Open Tmonster opened 1 year ago
Yeah, I feel your pain here. After doing these benchmarks we found that we were often spending ~70% of our time reading parquet while on cloud with Dask. Our parquet reader was far slower than we expected. However, rather than switch to some more Python-bespoke-file-type, like Pickle files, we're choosing to focus our efforts on improving our parquet reading. I guess we could switch to pickle files, but we never see users use this in practice (everyone seems to use Parquet today) so this change would only be to make us look better, and not to help improve user experience.
Do most DuckDB users use the native storage format, or do most DuckDB users use Parquet? My guess is the latter, and if so I'm inclined to treat Parquet as just part of the benchmark. Otherwise this seems like over-optimization.
What are your thoughts?
Currently every solution seems to execute the queries on parquet files. In the benchmark video, it is noted that duckdb runs on a different instance type to match the number of cores a distributed system like Dask can use with multiple machines. In these two scenarios the same data format/storage is used, which is partitioned tpch parquet files. While duckdb has a good parquet file reader, our FileSystem manager isn't great at handling large batches of parquet files and splitting the work between them.
If the duckdb native storage format is used, I imagine Duckdb will have improved performance for the following two reasons.
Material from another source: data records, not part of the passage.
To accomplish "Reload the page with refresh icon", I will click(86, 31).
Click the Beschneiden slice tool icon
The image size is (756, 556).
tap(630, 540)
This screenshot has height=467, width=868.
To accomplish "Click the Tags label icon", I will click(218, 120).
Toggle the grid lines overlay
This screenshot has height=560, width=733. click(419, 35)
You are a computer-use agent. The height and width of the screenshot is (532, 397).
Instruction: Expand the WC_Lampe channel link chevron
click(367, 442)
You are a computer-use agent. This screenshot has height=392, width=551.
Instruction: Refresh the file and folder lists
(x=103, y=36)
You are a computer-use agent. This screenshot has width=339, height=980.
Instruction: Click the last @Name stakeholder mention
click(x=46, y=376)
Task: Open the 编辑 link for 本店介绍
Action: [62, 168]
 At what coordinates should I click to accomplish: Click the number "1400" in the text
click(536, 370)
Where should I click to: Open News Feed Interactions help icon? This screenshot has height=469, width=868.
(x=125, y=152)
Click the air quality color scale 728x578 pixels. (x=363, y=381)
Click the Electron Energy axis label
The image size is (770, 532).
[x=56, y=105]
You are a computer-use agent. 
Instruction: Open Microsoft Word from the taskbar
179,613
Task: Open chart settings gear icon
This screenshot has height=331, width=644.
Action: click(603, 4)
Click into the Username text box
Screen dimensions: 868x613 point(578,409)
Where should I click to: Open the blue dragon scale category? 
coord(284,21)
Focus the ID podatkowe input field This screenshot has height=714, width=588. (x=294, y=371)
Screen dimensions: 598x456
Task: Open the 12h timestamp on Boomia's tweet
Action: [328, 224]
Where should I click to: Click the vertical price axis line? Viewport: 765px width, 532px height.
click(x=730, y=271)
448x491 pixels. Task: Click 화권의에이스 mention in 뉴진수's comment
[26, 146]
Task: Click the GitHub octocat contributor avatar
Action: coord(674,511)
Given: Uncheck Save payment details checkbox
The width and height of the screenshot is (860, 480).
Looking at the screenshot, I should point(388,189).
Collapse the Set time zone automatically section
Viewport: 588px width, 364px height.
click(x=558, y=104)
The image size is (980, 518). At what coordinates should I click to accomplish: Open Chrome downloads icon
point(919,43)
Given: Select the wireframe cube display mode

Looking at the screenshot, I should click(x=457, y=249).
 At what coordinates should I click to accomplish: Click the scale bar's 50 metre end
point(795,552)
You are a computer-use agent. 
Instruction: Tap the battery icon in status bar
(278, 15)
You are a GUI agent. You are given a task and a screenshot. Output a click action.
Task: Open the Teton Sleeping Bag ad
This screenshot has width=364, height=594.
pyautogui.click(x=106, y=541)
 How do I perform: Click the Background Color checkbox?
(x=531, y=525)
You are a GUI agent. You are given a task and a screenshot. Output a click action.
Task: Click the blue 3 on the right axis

Duckdb has a benchmark runner for tpch, which we run on parquet files and on our own storage format. Here are timing results on my MacBook M1 with 16GB ram in a noisy environment. In this scenario we are just using one parquet file per table.
using duckdb native storage
reading from parquet files
If it's not a problem with you, could I change the data generation script to generate a duckdb database with data along with the parquet files? I will also modify the
test-duckdb.py
script to automatically attach to the duckdb database for every query.